Il y a le feu chez Suez. L’entreprise de gestion de l’eau et des déchets est l’objet depuis une semaine d’une offensive de son rival de toujours, Veolia. Pris de court par cette offre qu’il qualifie de "particulièrement hostile", son directeur général Bertrand Camus tente de mobiliser ses salariés. Tout en réaffirmant son opposition au projet, comme ce dimanche dans une interview au Figaro.

Un appel du directeur général aux salariés

Le corps social du groupe est plutôt opposé à un mariage avec Veolia qui conduirait à un démantèlement des activités en France. D’ailleurs, les syndicats de l’ancienne Lyonnaise des eaux veulent se mobiliser pour s’opposer à cette "OPA hostile". Mais l’ensemble de l’état-major de Suez est, lui, divisé: entre un actionnaire soucieux de vendre ses parts et des équipes déprimées par l’ambiance interne.

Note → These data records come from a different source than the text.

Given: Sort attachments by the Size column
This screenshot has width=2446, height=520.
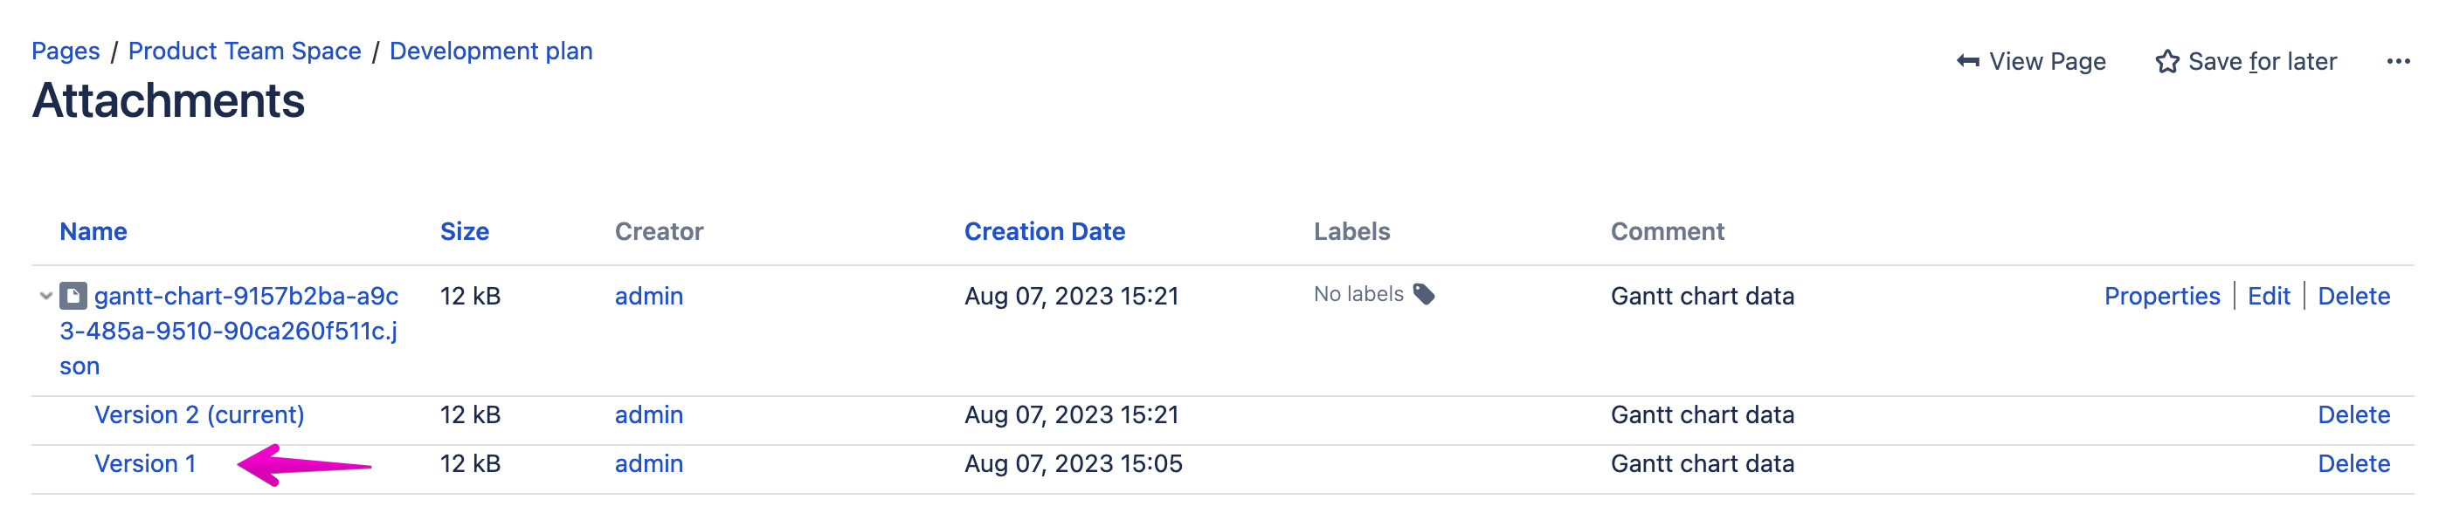Looking at the screenshot, I should tap(464, 232).
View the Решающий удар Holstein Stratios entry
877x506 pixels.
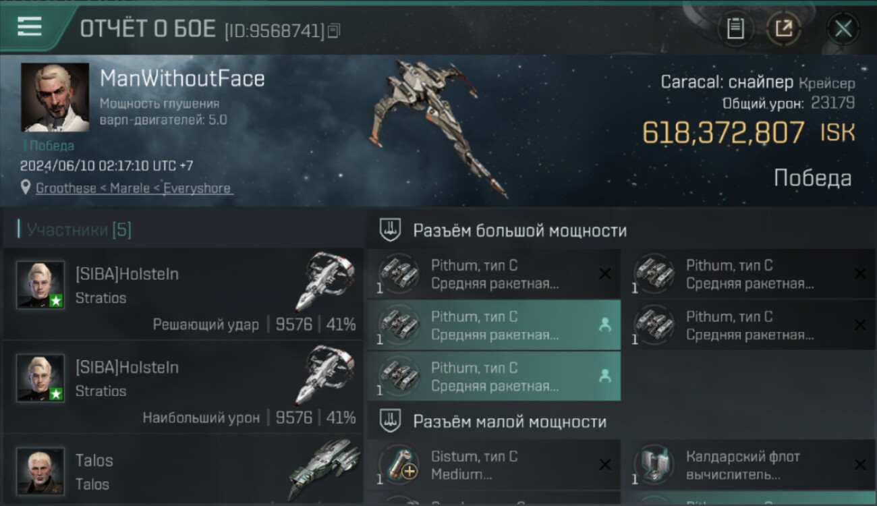(x=183, y=293)

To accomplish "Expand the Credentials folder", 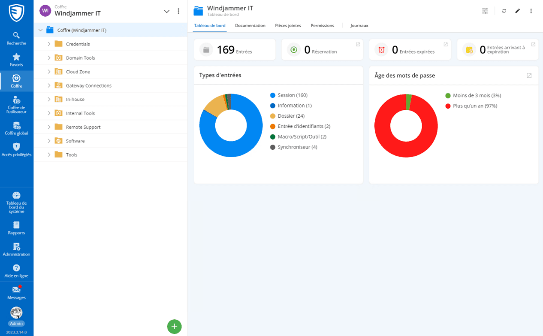I will pos(49,44).
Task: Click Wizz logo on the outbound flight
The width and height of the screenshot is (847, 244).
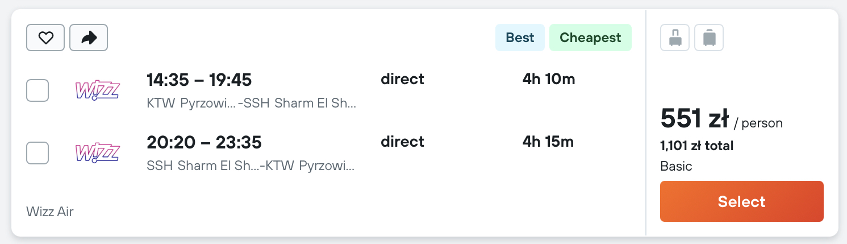Action: click(x=97, y=90)
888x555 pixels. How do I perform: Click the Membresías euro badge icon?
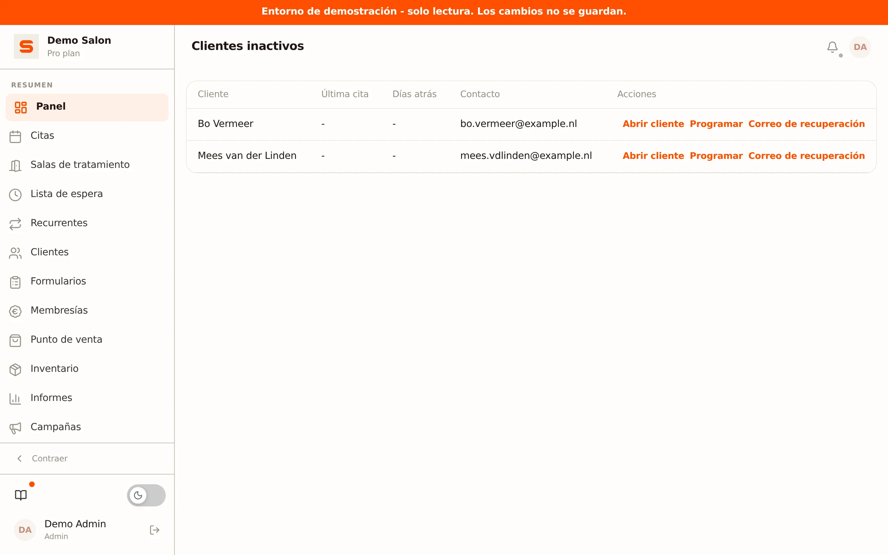15,311
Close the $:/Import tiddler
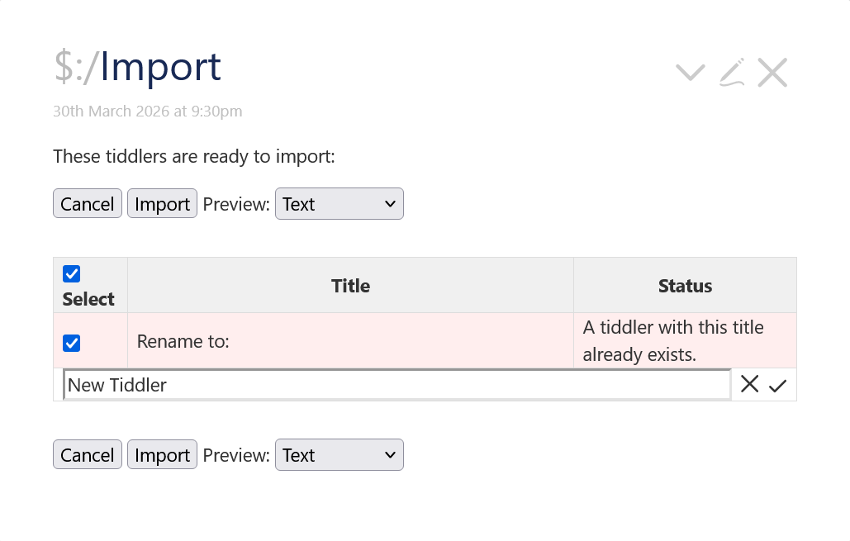The width and height of the screenshot is (850, 541). coord(772,73)
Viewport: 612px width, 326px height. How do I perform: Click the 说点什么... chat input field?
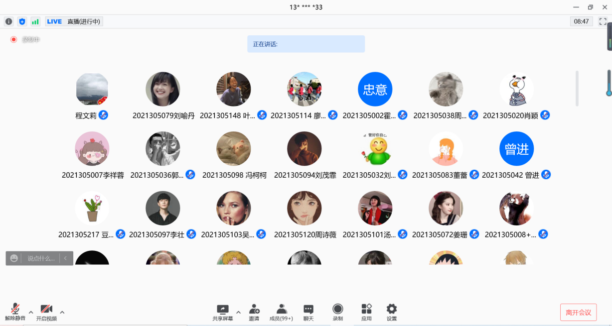(x=41, y=258)
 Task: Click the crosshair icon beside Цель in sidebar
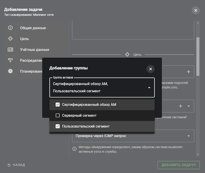[10, 39]
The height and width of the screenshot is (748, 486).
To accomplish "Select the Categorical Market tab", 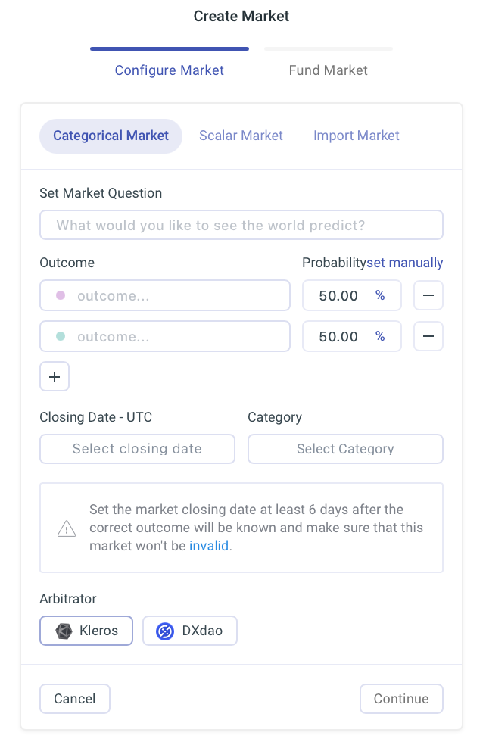I will (x=111, y=136).
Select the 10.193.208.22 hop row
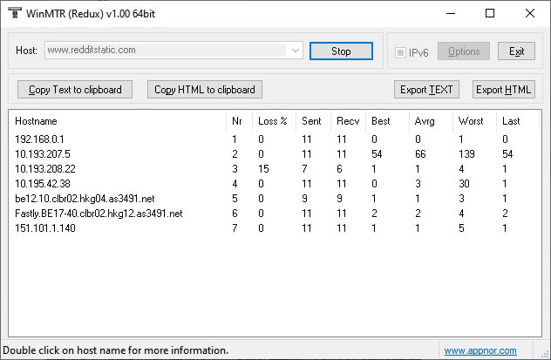This screenshot has width=551, height=360. tap(45, 168)
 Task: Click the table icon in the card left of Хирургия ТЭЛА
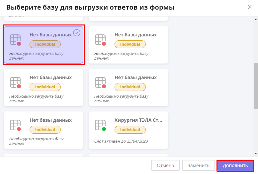pos(15,125)
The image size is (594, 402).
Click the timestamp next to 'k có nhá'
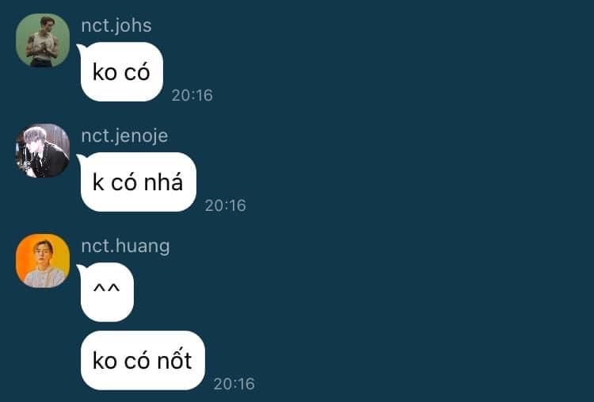pyautogui.click(x=226, y=205)
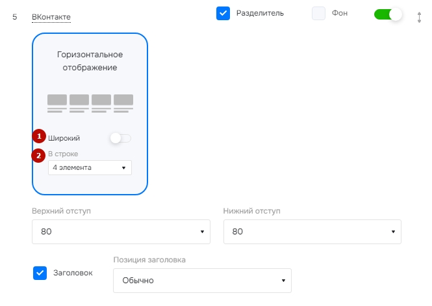Click the Широкий label text
Viewport: 432px width, 306px height.
click(x=64, y=138)
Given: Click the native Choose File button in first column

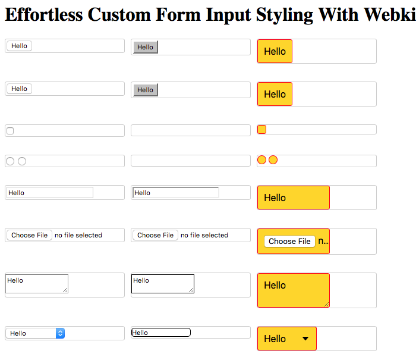Looking at the screenshot, I should pos(29,235).
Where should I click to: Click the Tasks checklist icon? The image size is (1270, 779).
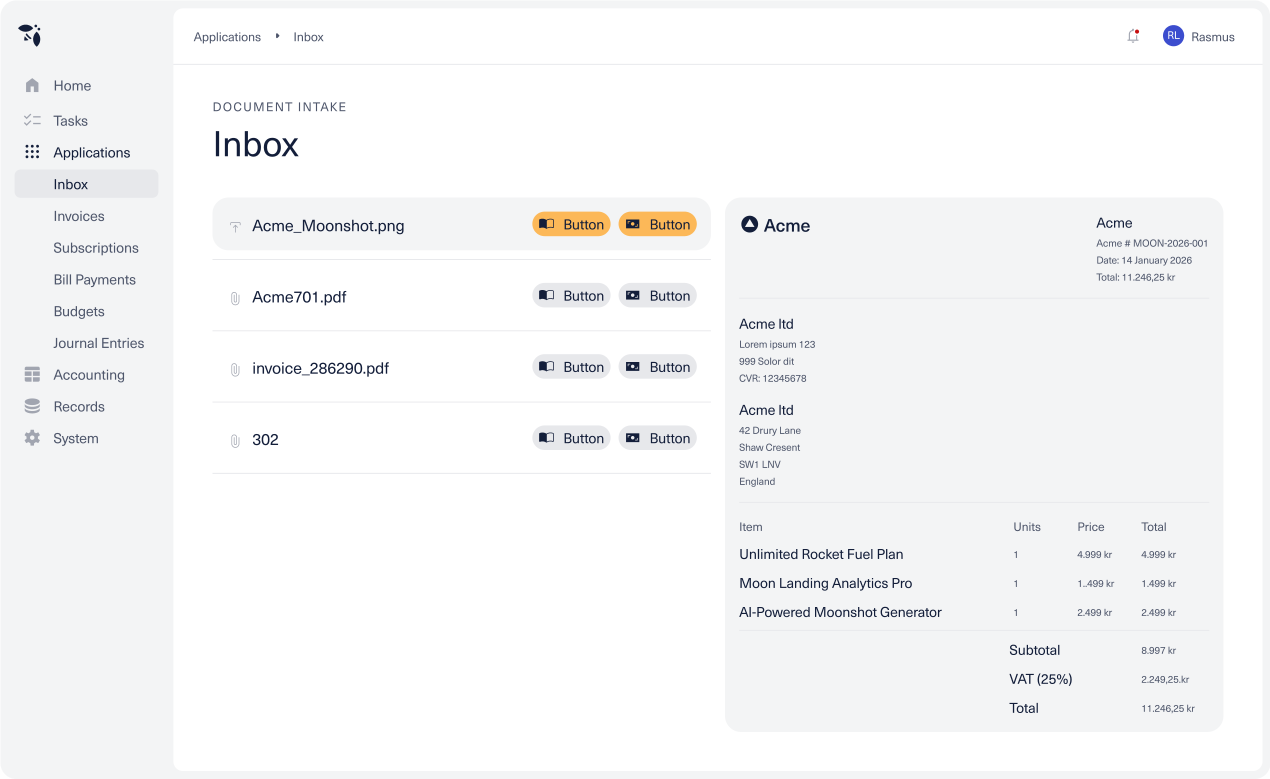[32, 121]
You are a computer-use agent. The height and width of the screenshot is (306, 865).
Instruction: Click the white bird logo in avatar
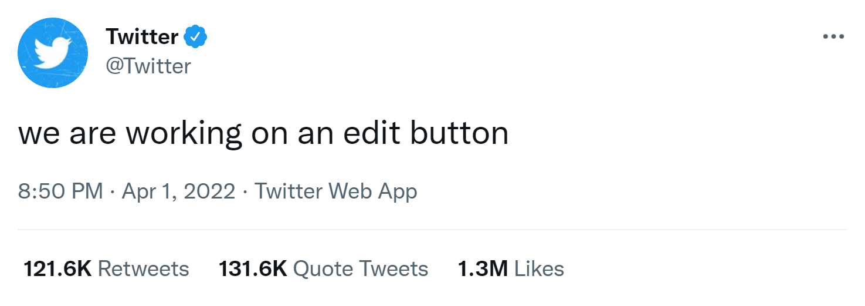(x=52, y=53)
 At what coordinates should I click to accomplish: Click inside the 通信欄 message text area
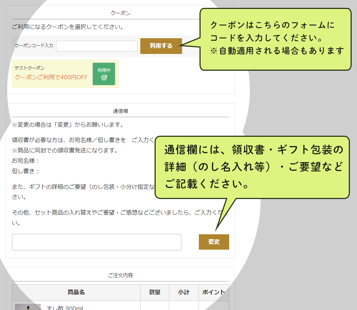(96, 242)
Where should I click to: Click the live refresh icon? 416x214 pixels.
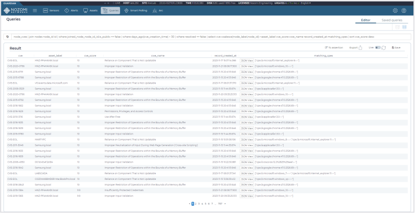383,47
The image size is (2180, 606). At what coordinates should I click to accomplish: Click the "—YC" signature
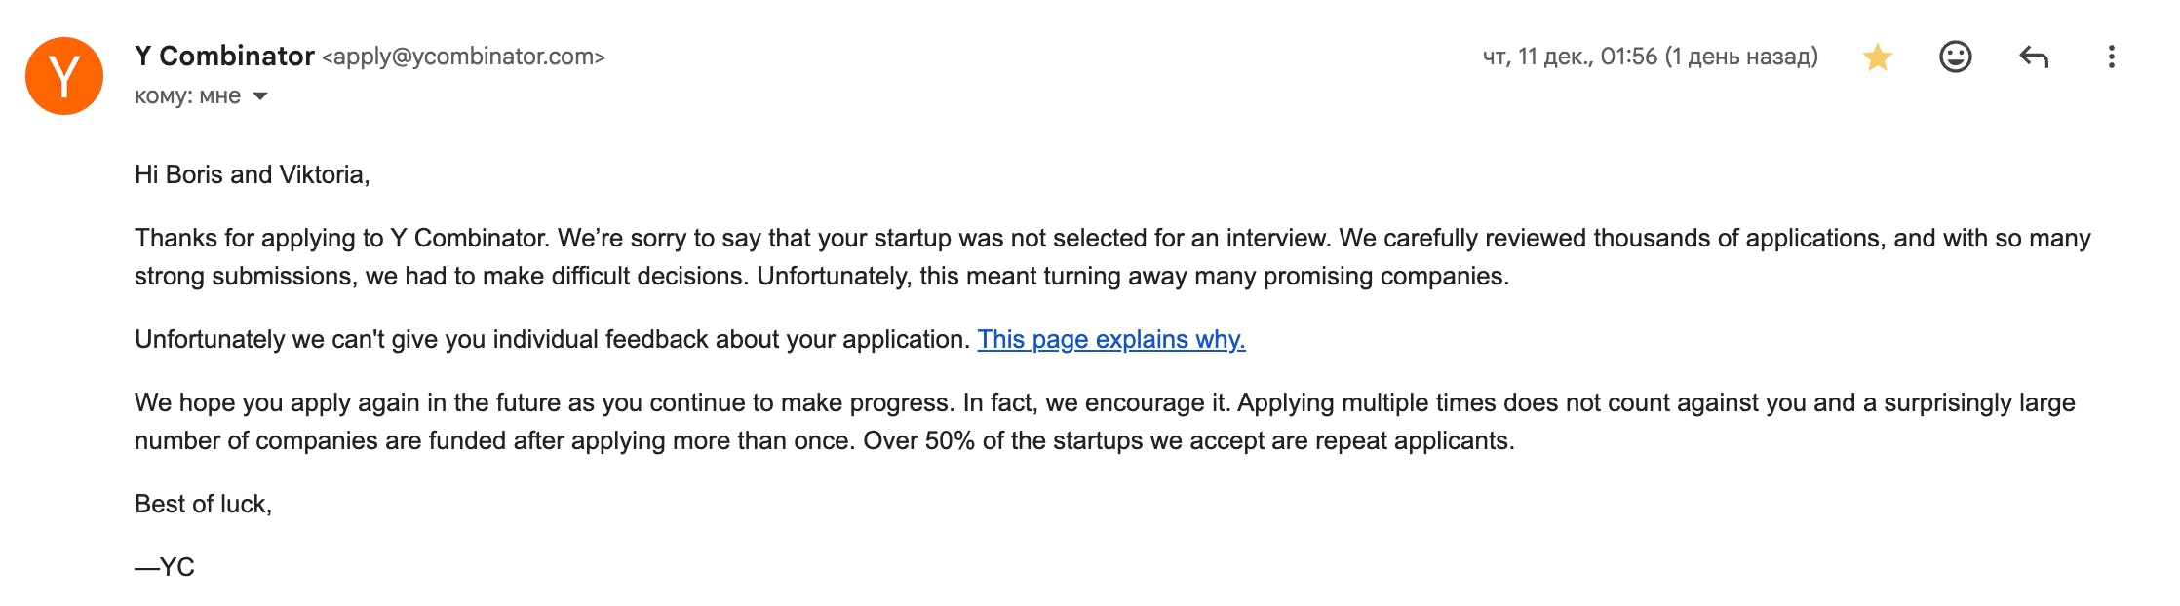point(166,567)
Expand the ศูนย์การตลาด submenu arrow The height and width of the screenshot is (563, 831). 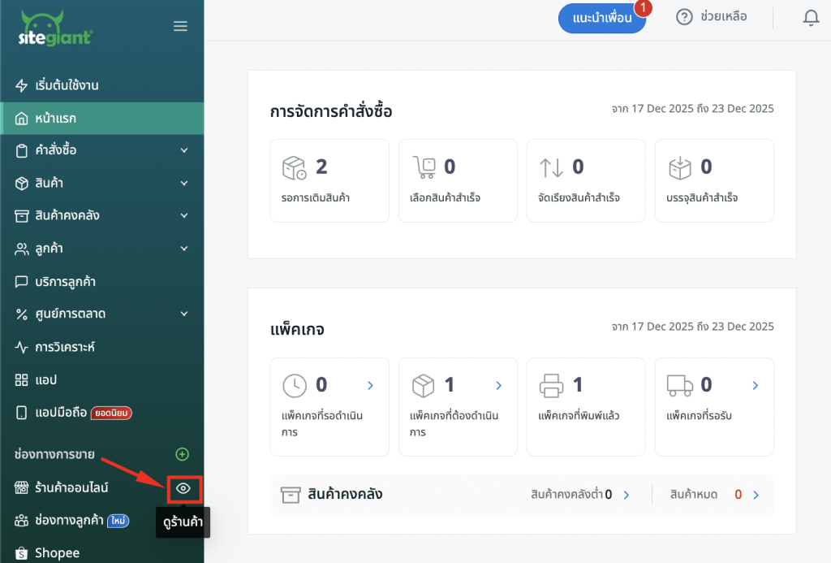[184, 314]
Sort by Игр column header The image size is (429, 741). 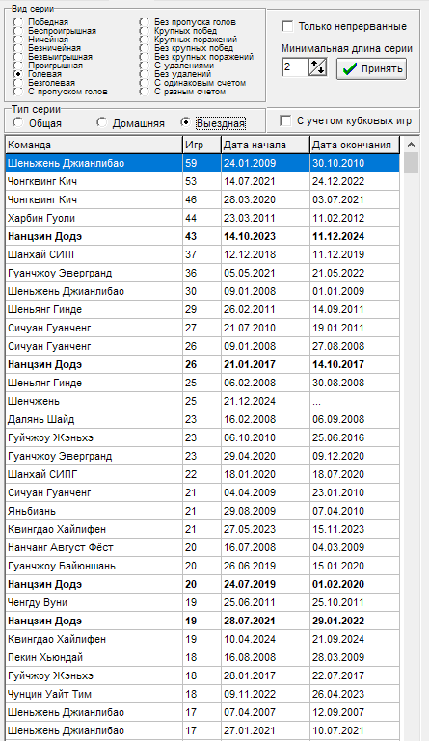[201, 145]
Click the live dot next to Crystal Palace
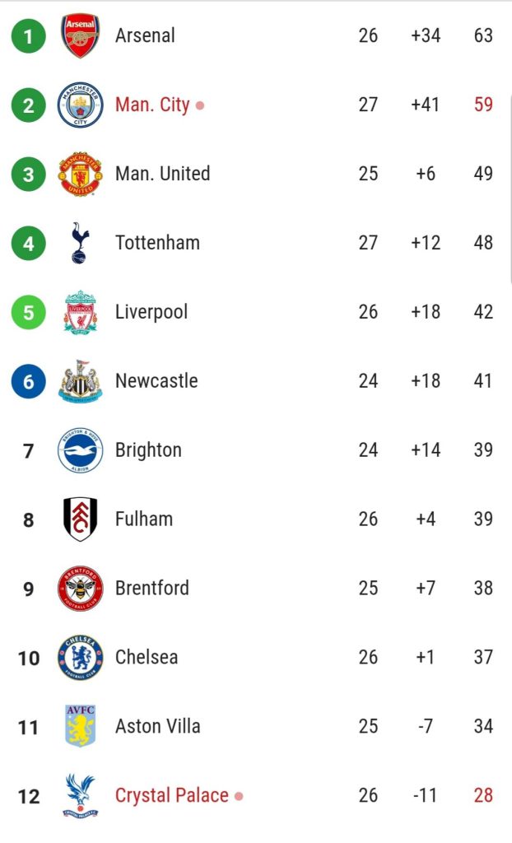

"Mercredi, Bertrand Camus a appelé ses salariés, 29.000 en France, à la rescousse pour résister à Veolia. "J’ai besoin de vous", leur a-t-il lancé dans une missive interne. Mais rapidement, il s’est fait recadrer par sa hiérarchie. Selon nos informations, le président de Suez, Philippe Varin, l’a vu dès jeudi pour l’appeler au calme. Le président d’Engie -actionnaire de Suez-, Jean-Pierre Clamadieu, lui, l’a fermement invité à "ne pas insulter l’avenir", explique sobrement un de ses proches."

Tensions avec l'actionnaire Engie et au sein de la direction

En réalité, le cordon est rompu entre Suez et Engie.

"Ils ont l’impression d’avoir été trahi par Engie, explique un proche de Suez. Ils ne s’attendaient pas à être vendu aussi rapidement et surtout à Veolia".

Mais le directeur général de Suez se retrouve face à une opposition plus problématique: celle de ses équipes. Selon plusieurs sources, la direction de Suez est divisée. "Il y a de la rivalité entre les dirigeants, chacun joue sa carte personnelle", explique un ancien cadre qui vient de quitter le groupe. Les plus sévères estiment que "Bertrand Camus n’écoute plus personne", selon un de ses collaborateurs.

Beaucoup sont lassés de l’ambiance interne depuis deux ans. Sur fond de guerres de successions des anciens président et directeur général, Gérard Mestrallet et Jean-Louis Chaussade. Et une situation financière très fragile depuis le rachat de la division "eau" de General Electric en 2017. Le directeur général Bertrand Camus a été contraint de lancer de lourdes cessions d’actifs l’an passé.

Certains dirigeants favorables au mariage avec Veolia

De nombreux dirigeants semblent même favorables à un mariage avec Veolia. "La moitié du comité exécutif n’y est pas hostile", admet un bon connaisseur du groupe. Des noms circulent en interne. Notamment les cadres les plus anciens qui étaient déjà favorables à un mariage avec Veolia quand Suez l’avait proposé en 2012. Ainsi que les dirigeants en charge d’activités internationales.

"Suez est présent dans des zones géographiques où Veolia est moins bon, explique un bon connaisseur du dossier. Ils savent qu’il y a des places à prendre".

Certains auraient même déjà été discrètement approchés par Veolia. Une tactique habituelle dans ces offensives. Lors de sa précédente tentative en 2014, Veolia avait aussi contacté des hauts cadres de Suez. Le groupe multiplie discrètement les appels du pied pour déstabiliser sa cible. "On fera de la place aux dirigeants de Suez", entend-on dans son entourage. La guerre de l’ombre ne fait que commencer.